Absolutely incredible.
It goes to show, no matter how far fetched an idea may seem in brainstorming stages,
if a product will benefit a person, a product will succeed.
Pebble
before February, no Kickstarter project had ever raised over $1 million, but since then, seven projects have surpassed $1 million, including the current #1, Pebble, which raised an astonishing $10 million. And this growth applies to multiple categories, not just sexy wrist watches.
Ministry of Supply
Ministry of Supply set out to raise $30K and has raised $288K to date, sneaking up on the $291K raised by Flint & Tinder for their men's underwear - currently the most-funded fashion project on Kickstarter.
Coffee Joulies
Dave Jackson and Dave Petrillo, two mechanical engineers from New Jersey, were tired of the foibles inherent to coffee drinking...The team set out to raise $9,500 but brought in over $300K and is one of the top 15 Design projects on Kickstarter to date.
Ramos Alarm Clock
The Ramos Alarm Clock was developed by a team of engineers in NYC. It’s an old-school, neat-looking clock that displays time in a funky way and includes a wireless alarm deactivation panel that forces you to get out of bed to turn off the alarm. The team set out to raise $75K, but made double that and was even teased on Saturday Night Live.
ZPM Expresso
ZPM Espresso, the makers of a high-tech espresso machine called the Nocturn, set out to raise $20K, but made nearly $370K on Kickstarter. The machine offers PID controls, programmable presets, adjustable temperature and pressure settings, and open-source software to boot — to the delight of coffee geeks everywhere.
Amanda Palmer
Amanda Palmer has the most-funded Music project on Kickstarter to date. She set a $100K goal and made over $1.1 million. Amanda’s goal was pretty simple: It was to raise money to release her new album.

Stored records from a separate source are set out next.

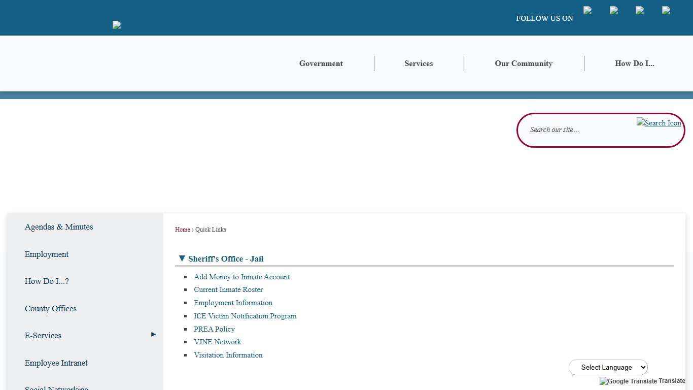Viewport: 693px width, 390px height.
Task: Click into the Search our site field
Action: [578, 130]
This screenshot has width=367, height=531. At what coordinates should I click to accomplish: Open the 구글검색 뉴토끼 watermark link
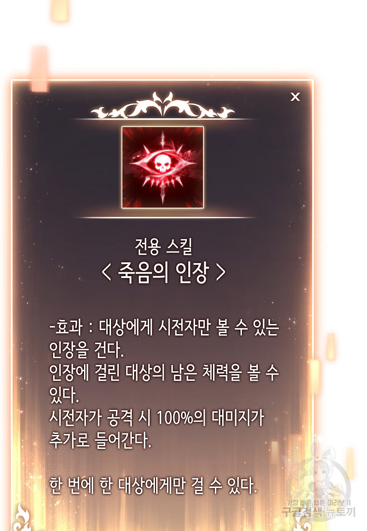click(319, 512)
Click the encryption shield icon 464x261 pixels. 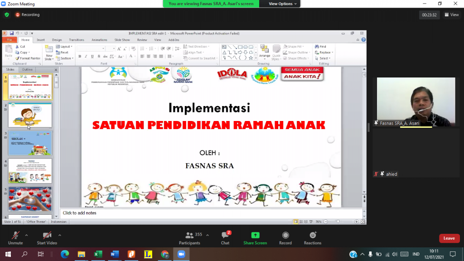[7, 15]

Read the full article at Kickstarter Fastlaners
Absolutely incredible.
It goes to show, no matter how far fetched an idea may seem in brainstorming stages,
if a product will benefit a person, a product will succeed.
I spent some time reading the different projects on kickstarter last night!
I was SHOCKED by some of the things that got funded. In my mind I kept checking it against NECST and a lot of it wasn't meeting that formula, but almost all of the projects I saw were funded WAY over budget...
Anyone have any stories of funding businesses from a napkin?
So im curious...investors don't seem interested in investing money to actually develop the product, too risky, they usually want product+sales etc. So have people raised money on crowd funding sites with prototypes/concepts. Usually its the entrepreneur/inventor who fronts the development cost. Physical products can be expensive to develop.
155 kph

Thats true for some investors. But for some startups, especially in the B2C space its important to "sell the dream" to investors. Of course a prototype and some users/customers always help. But this can also backfire if your user/customer base grows to slowly for investors to consider you worthwhile. For B2B you can try to get pre-sale agreements with customers to finance development.